◆ Work to be completed ◆
Taking the line that contains "Screen dimensions: 2464x1497" as the first, copy each line exactly up to and including the last line below.

Stored records
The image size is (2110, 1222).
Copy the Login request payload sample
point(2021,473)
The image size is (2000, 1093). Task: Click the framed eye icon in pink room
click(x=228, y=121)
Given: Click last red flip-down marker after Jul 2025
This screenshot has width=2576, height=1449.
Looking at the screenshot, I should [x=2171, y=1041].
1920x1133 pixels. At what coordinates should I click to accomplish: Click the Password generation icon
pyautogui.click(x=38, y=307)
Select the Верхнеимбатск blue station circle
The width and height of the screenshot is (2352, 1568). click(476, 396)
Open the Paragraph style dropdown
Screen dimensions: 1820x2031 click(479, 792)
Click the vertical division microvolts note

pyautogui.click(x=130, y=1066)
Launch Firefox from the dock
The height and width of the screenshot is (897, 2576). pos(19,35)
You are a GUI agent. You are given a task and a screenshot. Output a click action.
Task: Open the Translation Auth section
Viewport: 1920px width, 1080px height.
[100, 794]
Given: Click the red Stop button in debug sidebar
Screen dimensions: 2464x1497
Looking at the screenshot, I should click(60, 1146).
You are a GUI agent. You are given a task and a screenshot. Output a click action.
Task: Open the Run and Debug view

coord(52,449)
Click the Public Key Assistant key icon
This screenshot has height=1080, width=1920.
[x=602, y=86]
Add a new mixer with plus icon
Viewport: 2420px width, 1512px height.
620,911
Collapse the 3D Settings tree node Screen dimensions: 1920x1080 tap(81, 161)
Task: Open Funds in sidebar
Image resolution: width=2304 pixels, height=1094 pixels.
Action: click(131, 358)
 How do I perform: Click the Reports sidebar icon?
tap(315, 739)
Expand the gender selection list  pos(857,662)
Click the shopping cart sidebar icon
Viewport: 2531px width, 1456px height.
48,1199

◆ Result for this task ◆
Screen dimensions: 2464x1497
Looking at the screenshot, I should click(60, 1146).
You are a GUI agent. You are given a task and a screenshot. Output a click action.
Task: Open the Run and Debug view

coord(52,449)
Click the Public Key Assistant key icon
This screenshot has height=1080, width=1920.
[x=602, y=86]
Add a new mixer with plus icon
Viewport: 2420px width, 1512px height.
620,911
Collapse the 3D Settings tree node Screen dimensions: 1920x1080 tap(81, 161)
Task: Open Funds in sidebar
Image resolution: width=2304 pixels, height=1094 pixels.
Action: click(131, 358)
 How do I perform: Click the Reports sidebar icon?
tap(315, 739)
Expand the gender selection list  pos(857,662)
Click the shopping cart sidebar icon
Viewport: 2531px width, 1456px height.
48,1199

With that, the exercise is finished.